PRINCE Philip, who died on 9 April aged 99, had undertaken more than 22,000 solo engagements in his 73 years as the Queen’s husband. A significant proportion of those visits will have been to factories, manufacturing sites, engineering facilities, colleges and laboratories. In the black & white photograph above, he is shown chatting to apprentices at the Ellesmere Port factory belonging to Made in Britain member Vauxhall.
The Duke of Edinburgh was a huge supporter of science, technology and engineering. In 1976 he founded the Royal Academy of Engineering and has been credited with rejuvenating the profession in the UK by Lord Browne, ex-chair of the academy and former chief executive of BP. Lord Browne said, "Prince Philip helped save engineering in Britain in the 1970s.

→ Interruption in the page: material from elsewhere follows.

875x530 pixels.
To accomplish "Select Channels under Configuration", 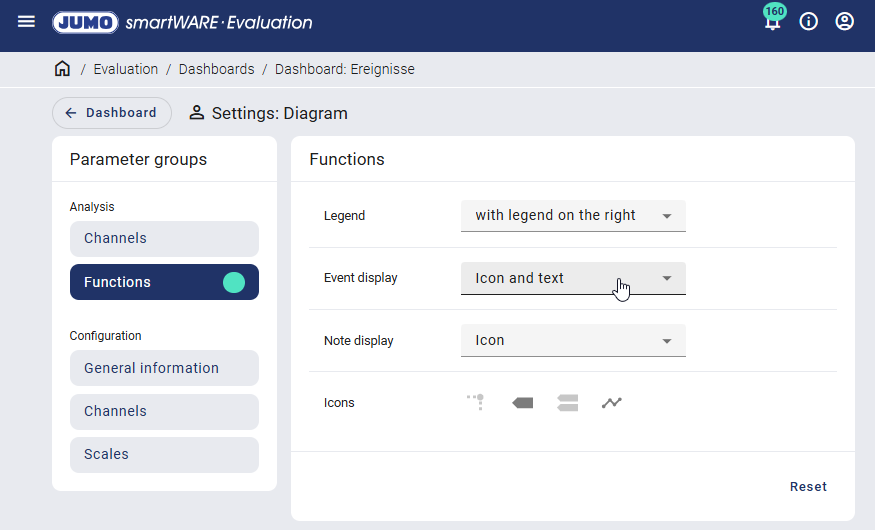I will click(x=164, y=412).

He was a key mover in the creation of a national engineering academy, and his love of engineering remains undimmed."
Speaking to Lord Browne in 2016 for a special edition of the BBC Radio 4 Today programme, Prince Philip said, “Everything that wasn't invented by God is invented by an engineer.” He described the purpose of engineering as: to make things better.

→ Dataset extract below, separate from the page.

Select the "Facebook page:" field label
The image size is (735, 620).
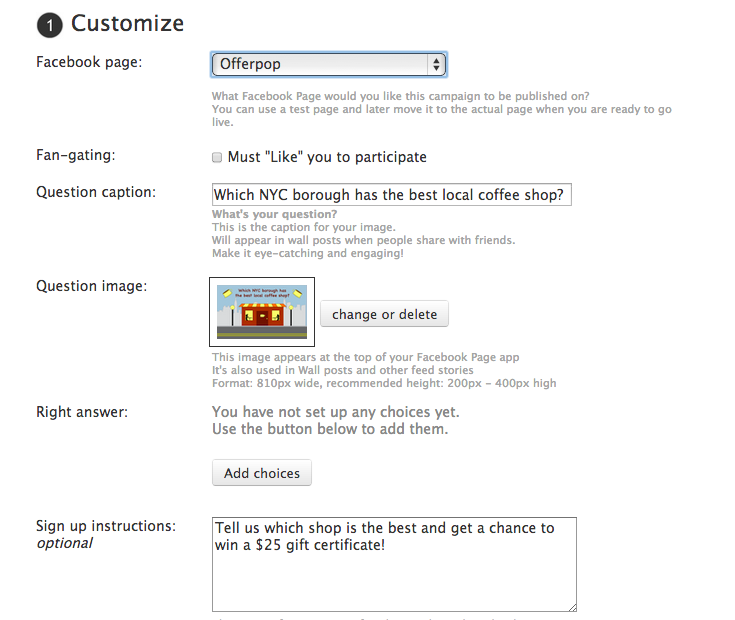[89, 62]
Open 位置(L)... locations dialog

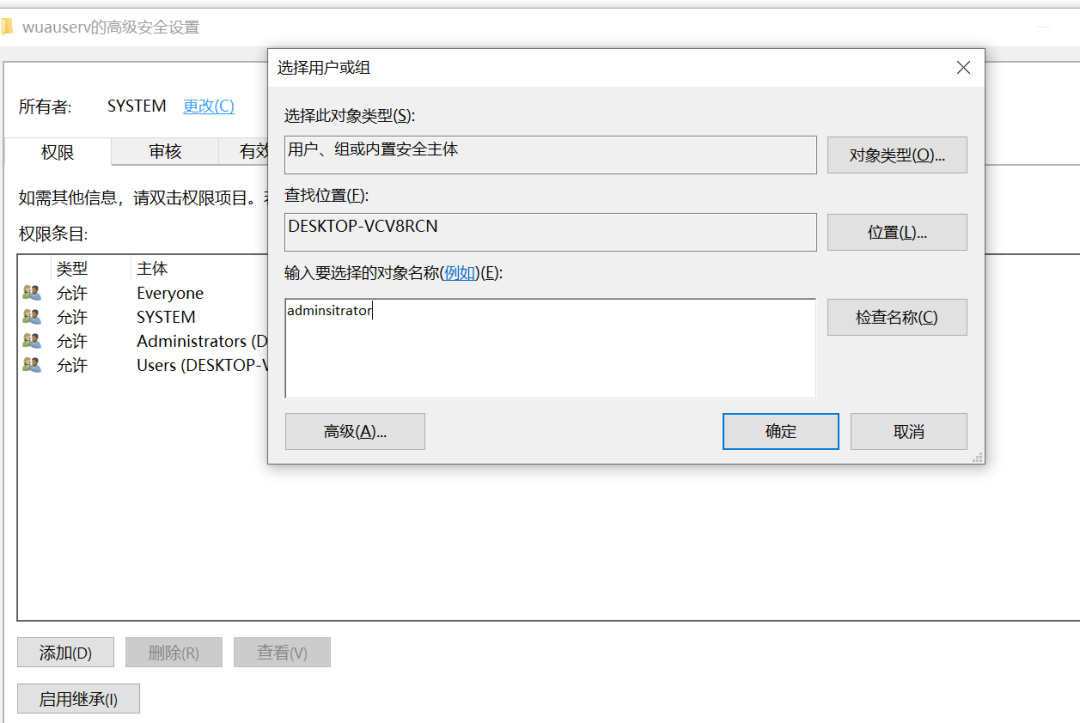click(x=896, y=232)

Prince Philip’s passion for engineering went back to the end of the second world war, and possibly beyond, to his time in the Royal Navy. He realised engineers would be essential to Britain’s economic recovery in the 1950s. “It seemed to me that the thing that really needed encouragement was manufacturing, which was always dependent on engineering, to try and recover from the war,” he told the BBC. “We were completely skint, seriously badly damaged. It seemed to me the only way we were going to recover a sort of viability was through engineering.”
And so began possibly the longest programme of factory tours ever undertaken. The duke visited manufacturers all over the world and always showed a keen interest in both the production processes and the people employed by them. If any members of Made in Britain hosted a visit from the Duke of Edinburgh, please get in touch. We would like to share your memories and any photographs you might have.
John Pearce, CEO of Made in Britain, said, “We mourn the passing of the Duke of Edinburgh. A great enthusiast and global ambassador for British innovation, design and manufacturing, he will be fondly remembered by all the UK business sectors. Our thoughts are with Her Majesty the Queen and everyone in the Royal Family at this time.”